* start Document passage *
So as you can see in the problem section, I was trying to say in this attempt:

if the next item in the list is a new line, print the item, else, the next line is the current line (and then I can split the line to pull out the particular number I want).

If anyone could correct the code so I can see what I did wrong I'd appreciate it.

Bit of overkill, but instead of manually writing parser for each data item use existing package like pandas to read in the csv file. Just need to write a bit of code to specify the relevant lines in the file. Un-optimized code (reading file twice):

import pandas as pd
def genetable(gene):
    l = open('gene.txt').readlines()
    l += "\n"  # add newline to end of file in case last line is not newline
    lines = len(l)
    skiprows = -1
    for (i, line) in enumerate(l):
        if "Table$Gene=Gene"+str(gene) in line:
            skiprows = i+1
        if skiprows>=0 and line=="\n":
            skipfooter = lines - i - 1
            df = pd.read_csv('gene.txt', sep='\t', engine='python', skiprows=skiprows, skipfooter=skipfooter)
* end Document passage *
* start Dataset section *
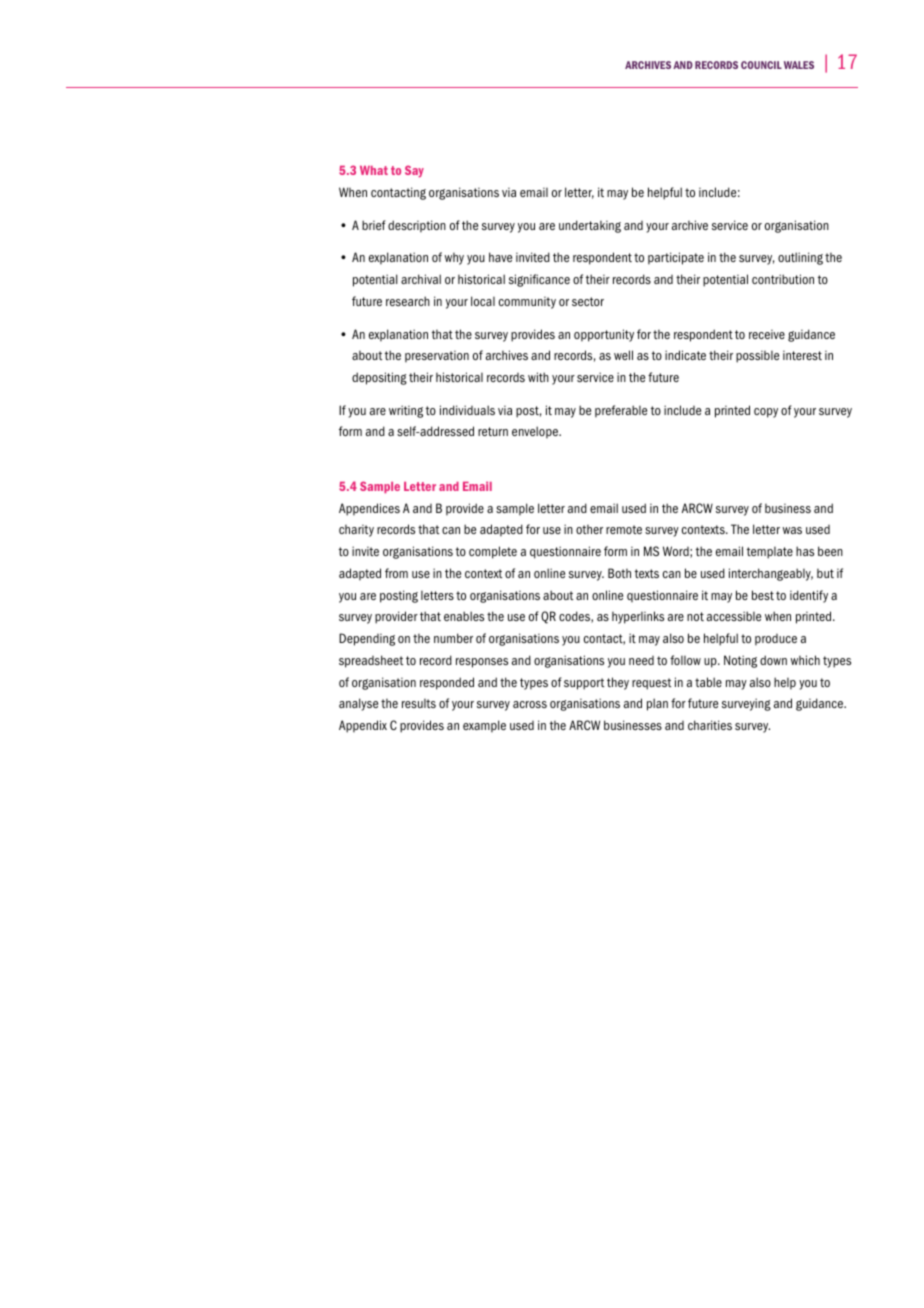 This image has width=924, height=1308. I want to click on results, so click(419, 703).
* end Dataset section *
Direction:
Write the next part of the pandas file-parsing thread, starting immediately after its last line of code.

Answer to this exercise:
            #  assuming tab separated data given your inputs. change as needed
            # assert df.columns.....
            return df
    return "Not Found"

this will read in a DataFrame with all the relevant data in that file

can then do:

genetable(2).survival  # series with all survival rates
genetable(2).survival.iloc[-1]   last item in survival

The advantages of this is that you have access to all the items, any mal-formatting of the file will probably be better picked up and prevent incorrect values from being used. If my own code i would add assertions on column names before returning the pandas DataFrame. Want to pick up any errors in parsing early so that it does not propagate.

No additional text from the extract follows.